**Items from a dataset:**
※

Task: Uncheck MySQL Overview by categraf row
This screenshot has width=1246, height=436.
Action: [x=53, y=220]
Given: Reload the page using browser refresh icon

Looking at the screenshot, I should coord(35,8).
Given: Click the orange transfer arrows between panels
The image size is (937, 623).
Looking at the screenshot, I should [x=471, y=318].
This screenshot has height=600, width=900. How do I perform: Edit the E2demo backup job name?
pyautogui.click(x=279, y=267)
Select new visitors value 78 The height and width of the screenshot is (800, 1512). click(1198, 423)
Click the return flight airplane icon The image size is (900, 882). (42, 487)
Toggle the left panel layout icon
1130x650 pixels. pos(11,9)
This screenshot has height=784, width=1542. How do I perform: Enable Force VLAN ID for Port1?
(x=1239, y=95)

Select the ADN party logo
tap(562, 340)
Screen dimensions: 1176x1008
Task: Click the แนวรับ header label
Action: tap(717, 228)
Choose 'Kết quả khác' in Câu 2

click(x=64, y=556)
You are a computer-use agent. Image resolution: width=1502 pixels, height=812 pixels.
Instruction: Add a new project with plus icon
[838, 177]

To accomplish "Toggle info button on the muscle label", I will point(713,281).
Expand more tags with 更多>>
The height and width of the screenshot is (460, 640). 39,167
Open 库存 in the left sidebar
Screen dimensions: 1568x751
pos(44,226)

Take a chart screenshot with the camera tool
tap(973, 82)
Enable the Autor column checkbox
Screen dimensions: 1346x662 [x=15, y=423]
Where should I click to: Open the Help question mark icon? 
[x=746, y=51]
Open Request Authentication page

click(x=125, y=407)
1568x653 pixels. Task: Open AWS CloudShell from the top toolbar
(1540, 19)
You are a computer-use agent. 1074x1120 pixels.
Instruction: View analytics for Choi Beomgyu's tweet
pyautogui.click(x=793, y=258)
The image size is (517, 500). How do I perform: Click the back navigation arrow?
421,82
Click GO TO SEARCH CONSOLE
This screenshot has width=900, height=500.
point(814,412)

※

**What to produce:** Reproduce every line of the records above character for character, with nothing added, dropped, or changed.

**In response:**
Task: Uncheck MySQL Overview by categraf row
This screenshot has width=1246, height=436.
Action: [x=53, y=220]
Given: Reload the page using browser refresh icon

Looking at the screenshot, I should coord(35,8).
Given: Click the orange transfer arrows between panels
The image size is (937, 623).
Looking at the screenshot, I should [x=471, y=318].
This screenshot has height=600, width=900. How do I perform: Edit the E2demo backup job name?
pyautogui.click(x=279, y=267)
Select new visitors value 78 The height and width of the screenshot is (800, 1512). click(1198, 423)
Click the return flight airplane icon The image size is (900, 882). (42, 487)
Toggle the left panel layout icon
1130x650 pixels. pos(11,9)
This screenshot has height=784, width=1542. How do I perform: Enable Force VLAN ID for Port1?
(x=1239, y=95)

Select the ADN party logo
tap(562, 340)
Screen dimensions: 1176x1008
Task: Click the แนวรับ header label
Action: tap(717, 228)
Choose 'Kết quả khác' in Câu 2

click(x=64, y=556)
You are a computer-use agent. Image resolution: width=1502 pixels, height=812 pixels.
Instruction: Add a new project with plus icon
[838, 177]

To accomplish "Toggle info button on the muscle label", I will point(713,281).
Expand more tags with 更多>>
The height and width of the screenshot is (460, 640). 39,167
Open 库存 in the left sidebar
Screen dimensions: 1568x751
pos(44,226)

Take a chart screenshot with the camera tool
tap(973, 82)
Enable the Autor column checkbox
Screen dimensions: 1346x662 [x=15, y=423]
Where should I click to: Open the Help question mark icon? 
[x=746, y=51]
Open Request Authentication page

click(x=125, y=407)
1568x653 pixels. Task: Open AWS CloudShell from the top toolbar
(1540, 19)
You are a computer-use agent. 1074x1120 pixels.
Instruction: View analytics for Choi Beomgyu's tweet
pyautogui.click(x=793, y=258)
The image size is (517, 500). How do I perform: Click the back navigation arrow?
421,82
Click GO TO SEARCH CONSOLE
This screenshot has width=900, height=500.
point(814,412)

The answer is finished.